• DOCUMENT SEGMENT:
— Start —

Future Challenges of Irrigation and Water Use in U.S. Agriculture
Note that I took the above photo of ditch irrigation
at a Boulder County Open Space Farm Tour in July 2012.
This month the USDA came out with a report titled, “Water Conservation in Irrigated Agriculture: Trends and Challenges in the Face of Emerging Demands” by Glenn D. Schaible and Marcel P. Aillery.
What Did the Study Find?
• Based on the 2007 Census of Agriculture, irrigated farms accounted for roughly 40 percent ($118.5 billion) of the value of U.S. agricultural production; nationwide, the average value of production for an irrigated farm was more than three times the average value for a dryland farm.
• Irrigated farms accounted for 54.5 percent ($78.3 billion) of the value of all crop products sold and contributed to the farm value of livestock and poultry production through animal forage and feed production. Livestock/poultry products accounted for roughly a third of market sales for irrigated farms and 63 percent for nonirrigated (dryland) farms.

— End —

• PROVIDED MATERIAL:
— Start —

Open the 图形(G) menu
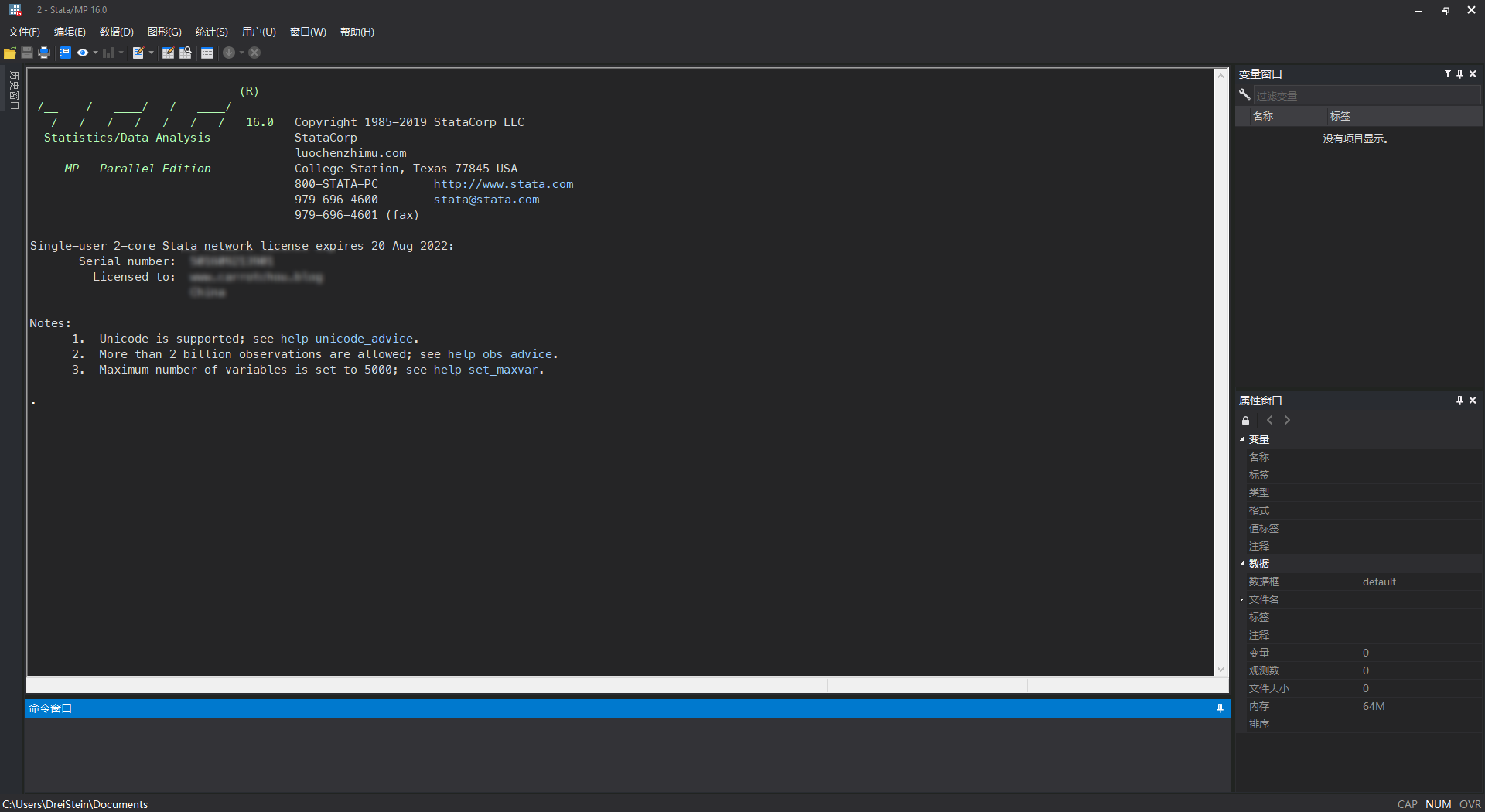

— End —

• LIST OF TASKS:
1. Sum up the piece on irrigation and water use in U.S. farming in two sentences.
2. Resume the piece on irrigation and water use in U.S. farming from the point where it stops.
The lines above aren't needed for this.

• FINAL RESULTS:
1. This month the USDA released a report by Glenn D. Schaible and Marcel P. Aillery titled "Water Conservation in Irrigated Agriculture: Trends and Challenges in the Face of Emerging Demands." Based on the 2007 Census of Agriculture, it found that irrigated farms accounted for roughly 40 percent of the value of U.S. agricultural production and 54.5 percent of the value of all crop products sold, and that the average irrigated farm produced more than three times the value of the average dryland farm.

2.
• Nearly 57 million acres were irrigated across the United States in 2007, or 7.5 percent of all cropland and pastureland. Roughly threequarters of U.S. irrigated agriculture occurred in the 17 Western States, although irrigation has been expanding in the more humid Eastern States.
• Irrigated agriculture across the Western States applied 74 million acre-feet (24 trillion gallons) of water for crop production, with 52 percent originating from surfacewater sources and 48 percent pumped from wells that draw from local and regional aquifers.
• Energy-sector growth is expected to signiﬁcantly increase water demands for an expanding biofuels sector, utility-scale development of solar power, innovation in thermoelectric generating capacity, and commercial oil-shale and deep shale natural gas development.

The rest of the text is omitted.